Table 4 Binary logistic regression analysis predicting likelihood of achieving remission on or off medication

Discussion

To our knowledge, this is the first study to systematically evaluate remission on and off medication in JIA patients based on their ANA status.

As expected, in our study, ANA positivity was found to be associated with younger age at onset, female predominance, oligoarticular subtypes, and presence of uveitis at any time during the disease course. These findings indicate the generalisability of the cohort, as it closely resembles what is found in the literature [1, 2, 17].

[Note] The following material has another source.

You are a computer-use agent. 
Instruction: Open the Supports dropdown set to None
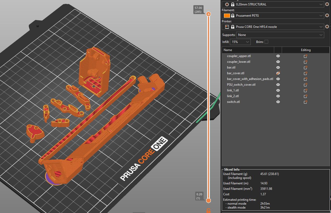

This study shows that remission rates are not significantly different based on ANA positivity. Recently, questions have been posed if ANA positivity should lead to a different classification, where ANA positivity weighs heavily towards certain categories [7, 8, 1214]. Our study clearly shows that ANA positivity does not alter disease outcome per se. This is in agreement with the findings of Albers et al. [18] who reported no difference in ANA status between patients with a remitting and an unremitting course 3–5 years after diagnosis. In contrast, Guzman et al. [15] found that ANA positivity was associated with increased risk of any flare after attaining inactive disease and this was only partly explained by their association with uveitis (Hazard ratio (HR) 1.16 when excluding all flares with uveitis). Notably, they define the cut-off for ANA positivity as low as 1:80 which can explain the higher ANA positivity (43.7%) compared to our cohort and may contribute to the high HR.

Compared to ANA-positive patients, Ravelli et al. [7, 8] found that the cumulative number of affected joints during the first 6–24 months of disease was higher in ANA-negative patients irrespective of being categorized as oligo- or polyarticular JIA. This made Ravelli et al. conclude that ANA-positive patients should be classified as a separate category [7, 8]. In contrast, our study reports no significant difference in joint counts in ANA-positive and ANA-negative patients; both at diagnosis and after more than 5 years on average at last follow-up. The latter remained present even with all JIA subcategories represented, while Ravelli et al. [7, 8] did not include all JIA subtypes, but excluded systemic, enthesitis-related, and RF-positive polyarticular JIA.

Further, remission rates on and off medication according to the Wallace preliminary criteria were not significantly different, but very comparable in ANA-positive and ANA-negative patients. This again would not support the hypothesis that ANA positivity alone should be a separate category.

There are some limitations to this study. This is a retrospective study and this design could potentially lead to bias. However, the population studied includes all patients seen in one single tertiary center in Denmark, with a relatively homogeneous ethnical Danish population. This is still the largest study completed to date evaluating outcome based on ANA positivity, and analysis provides a clear picture of the remission rates overall and in both groups. Notably, ANA testing was performed by indirect immunofluorescence (IIF) assays on HEp-2 cells [19, 20] since testing for ANA using an enzyme-linked immunosorbent assay (ELISA) has shown limited value in patients with JIA [21]. However, the IIF test has been criticized for its variability among studies [6] which may be explained by the use of the test among different ethnical groups also known for differences in distribution of JIA subcategories [22]. All ANA tests in this study were performed with at least 3 months’ interval, by the same method, and in the same lab during the years of investigation and as in previous studies [7, 8] the minimum cut-off titer for ANA positivity used here was set at 1:160 in order to lower the risk of false-positive results.

In conclusion, this study shows there is no difference in the number of active joint count at diagnosis and at follow-up or in remission rate based on ANA positivity in children with JIA. The ANA-positive patients are more frequently girls, have a younger onset age, and have associated uveitis, but these factors, however, do not differ their remission rates in this cohort. Our data do not support the hypothesis for a possible separate JIA category based on ANA positivity.